(TibetanReview.net, Aug23’22) – A critically endangered plant, known as Euonymus aquifolium, has been rediscovered in Chinese ruled eastern Tibet, more than 110 years after it was first found there, according to a report by China’s official Xinhua news agency Aug 23.
The plant is stated to be listed as a critically endangered species on the International Union for Conservation of Nature Red List of Threatened Species.
The report said a team of Chinese scientists led by Hu Jun found the plant in a canyon during China’s second scientific expedition to the Tibetan Plateau in 2021.
It was in 1908 that British botanist Ernest Henry Wilson first collected three specimens of the rare plant in Mi’nyag Gongga Riwo in Mi’nyag (Chinese: Xinduqiao) Town of Dartsedo (Kangding) County, which is now part of the PRC’s Sichuan Province.
The report said that no one had ever spotted the plant again since then, until Aug 2021, when Hu and his team found about 15 suspected plants of Euonymus aquifolium on the cliff of a canyon near Mount Gongga.
“I was very lucky.
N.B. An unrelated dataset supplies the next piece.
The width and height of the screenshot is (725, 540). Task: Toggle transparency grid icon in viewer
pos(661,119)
Some experts have been looking for it for more than a decade but to no avail,” Hu, an assistant researcher at Chengdu Institute of Biology under the Chinese Academy of Sciences, has said.
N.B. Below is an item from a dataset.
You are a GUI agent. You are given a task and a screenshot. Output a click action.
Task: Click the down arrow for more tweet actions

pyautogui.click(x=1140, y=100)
The findings are stated to have been published in the journal PhytoKeys, an international botanic journal.
Euonymus aquifolium is a rare and vegetatively distinctive species, and the rediscovery by Chinese researchers uncovered the only presently confirmed living individuals more than 110 years after a single gathering collected by British scientist EH Wilson in 1908, the research article published in PhytoKeys was cited as saying.